MTG’s Starter Decks provide beginners a snapshot of the past year in cardboard, warts and all
Vampires and werewolves and… cyberninjas, oh my?
The slew of new sets, special editions and Secret Lairs that Magic: The Gathering has already released this year is verging on glut territory, which can be intimidating for any speculative spellslinger looking for their angle into the game. Luckily, the starter set for 2022 will offer a fairly good snapshot at what the massive trading card game has been up to recently.
MTG handler Wizards of the Coast has been publishing some kind of starter deck or introductory gift box for almost the entire lifespan of the game - the first such product released all the way back in 1993 and can fetch a pretty penny, now. In more recent years, the name and configuration of the box - while not terribly important to new players - has been in near constant flux. Clash Packs gave way to Battle Packs before morphing into Booster Battle Packs and then finally the Starter Set/Kit, and that’s just the last decade.
It’s comical but more than a little apt that the doorway into this hobby is so confusing and constantly changing - Magic: The Gathering has experienced seasons of flux in recent years as collecting rare and expensive cards exploded in popularity over the COVID-19 pandemic lockdown, and Wizards of the Coast seemingly shifted resources and expectations to Magic Arena. It’s easy to forget the digital card game is only five years old given the gravity it has exerted on the MTG’s landscape via Alchemy, the dissolution and rebirth of the Pro Tour and the short but ultimately happy story of the Pioneer format.

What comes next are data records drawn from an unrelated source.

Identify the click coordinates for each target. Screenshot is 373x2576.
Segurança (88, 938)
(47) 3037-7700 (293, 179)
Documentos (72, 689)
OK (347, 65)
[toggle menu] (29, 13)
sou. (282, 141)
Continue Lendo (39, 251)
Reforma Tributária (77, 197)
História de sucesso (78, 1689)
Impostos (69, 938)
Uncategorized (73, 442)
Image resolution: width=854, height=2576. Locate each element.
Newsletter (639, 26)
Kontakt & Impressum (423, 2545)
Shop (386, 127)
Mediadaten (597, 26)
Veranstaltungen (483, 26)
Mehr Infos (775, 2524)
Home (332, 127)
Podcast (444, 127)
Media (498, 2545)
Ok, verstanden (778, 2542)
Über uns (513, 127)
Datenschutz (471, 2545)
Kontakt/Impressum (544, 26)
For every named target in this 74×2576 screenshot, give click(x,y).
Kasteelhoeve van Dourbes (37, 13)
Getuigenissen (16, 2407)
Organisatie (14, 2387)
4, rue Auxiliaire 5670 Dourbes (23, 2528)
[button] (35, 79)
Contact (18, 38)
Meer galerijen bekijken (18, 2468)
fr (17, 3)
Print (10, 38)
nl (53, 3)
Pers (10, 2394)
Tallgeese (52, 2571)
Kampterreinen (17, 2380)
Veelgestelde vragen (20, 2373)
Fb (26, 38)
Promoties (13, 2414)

The history of the starter kits can act as tree rings in understanding the general direction of MTG’s design. Take core sets, for example: these yearly releases straddled the year by dropping somewhere in the June-September window and, while not always the most thematically rich or exciting batch of cards, allowed the designers to reprint necessary staples and germinate the Standard environment with always useful card types, such as removal spells and beefy threats. But Wizards of the Coast keeps discontinuing their use, first in 2015 for a period of three years and then again last year when the company said Adventures in the Forgotten Realm would serve much the same purpose as a core set normally would.
This shelving and unshelving of core sets likely fueled the odd variance of starter kits during the last decade, as many of the related products had to shift around what recent cards were available. 2021’s Arena Starter Kit collected singles from the past four Standard sets and included a code card for one booster pack on Arena (good luck fighting over that), and this year’s offering follows suit. The two decks, one in Blue-White Mana colours and the other in Red-Green will be composed of cards from Innistrad: Midnight Hunt, Innistrad: Crimson Vow, Kamigawa: Neon Dynasty, and Streets of New Capenna. The box drops the Arena moniker from its branding but contains two redeemable code cards, instead.
This dips close to speculation, but leaving Arena off the box does fall in line with MTG’s direction in 2022, as Wizards of the Coast’s revived Pro Tour removed the digital card game from the centre of its competitive model and relegated it to an alternative qualification path. While the pandemic is far from over, relaxed restriction in many countries has allowed the company to reintroduce in-person incentives without fear of immediate backlash - Friday Night Magic promotion has spooled back up, and most recent set Streets of New Capenna featured a strong family allegiance gimmick during prerelease weekend events.
The 2022 Starter Kit doesn’t have a suggested MSRP, but the past two years’ versions both sold for roughly $8 at retail. It will contain two 60-card decks with a foil face card for each - Thundering Raiju and Welcoming Vampire - along with the Arena codes, paper deck boxes, a rule card and a World-of-Magic rulebook. Expect these kits to hit local game stores and other retail locations on June 3rd.